Required work: Wherever the line with "This screenshot has width=972, height=608." sits in the listing below, transcribe from it up to and including the line with "Click the pushpin icon", exactly, and leave the remaining lines out.

Records to process:
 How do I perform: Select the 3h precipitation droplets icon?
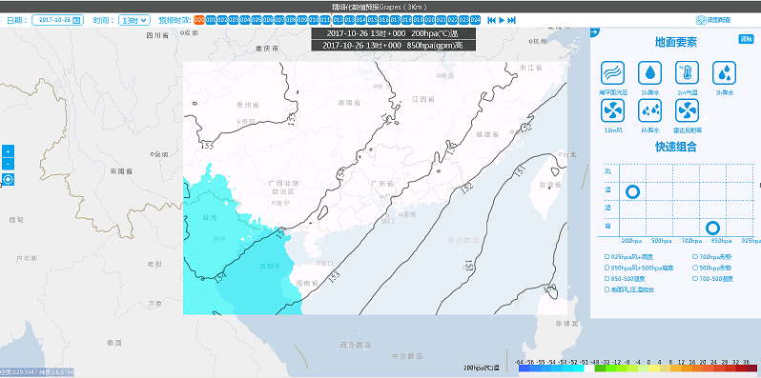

--

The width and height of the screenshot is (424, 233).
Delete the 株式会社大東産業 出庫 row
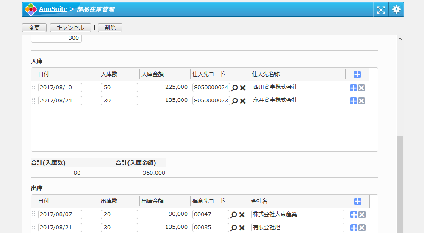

...

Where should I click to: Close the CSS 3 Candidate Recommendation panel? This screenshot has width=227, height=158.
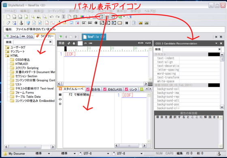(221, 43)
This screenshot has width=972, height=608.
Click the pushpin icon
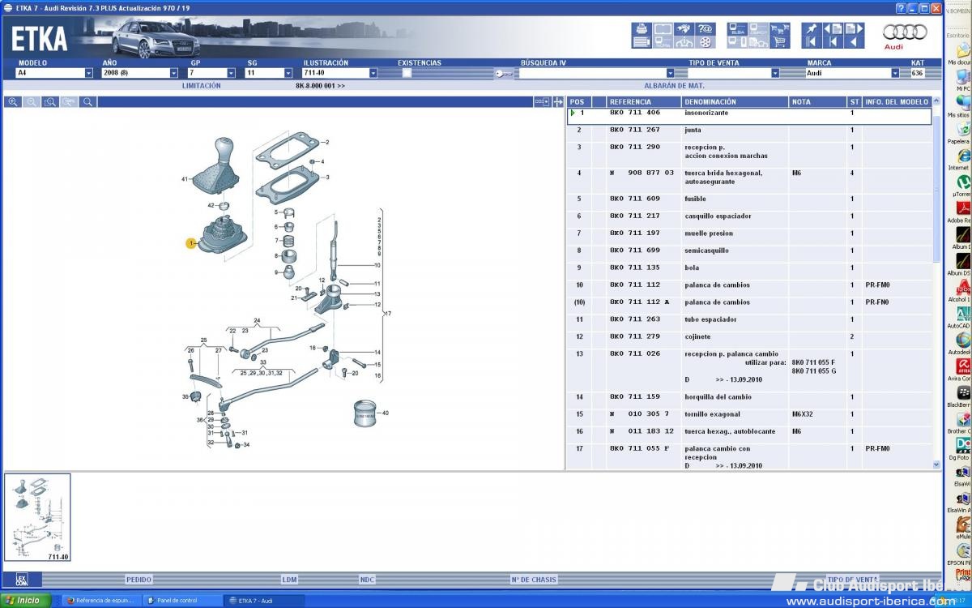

Solved problem:
This screenshot has width=972, height=608.
Click the pushpin icon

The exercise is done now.